EXERCISE AIM: Express the data from the line containing "Screen dimensions: 1823x850" through the line containing "(x=51, y=108)" as a JSON list of strings, one string per line and no entries for blank lines.

-- Begin INFORMATION SUPPLIED --

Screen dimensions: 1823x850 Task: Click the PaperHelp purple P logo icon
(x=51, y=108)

-- End INFORMATION SUPPLIED --
-- Begin INFORMATION SUPPLIED --

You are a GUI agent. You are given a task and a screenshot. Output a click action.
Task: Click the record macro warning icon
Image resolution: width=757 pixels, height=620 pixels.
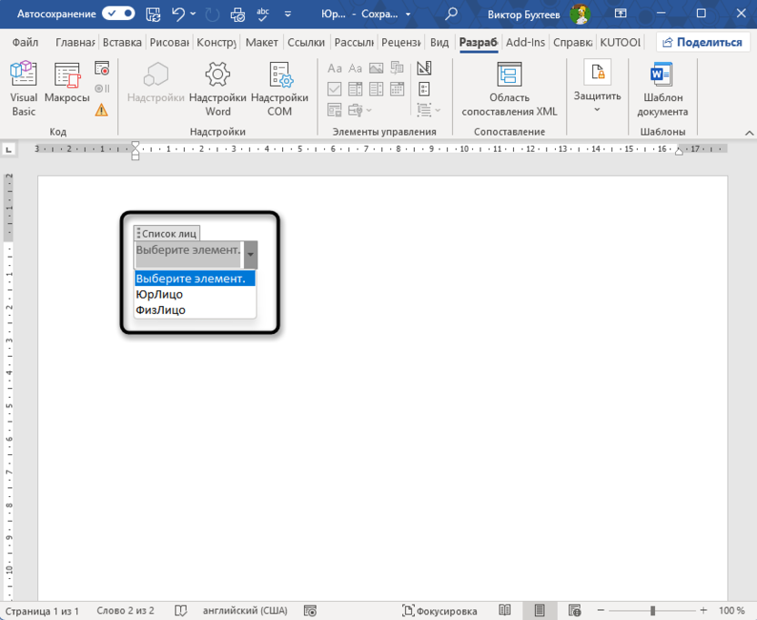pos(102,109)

-- End INFORMATION SUPPLIED --

COMPLETE RESPONSE:
[
  "Screen dimensions: 1823x850 Task: Click the PaperHelp purple P logo icon",
  "(x=51, y=108)"
]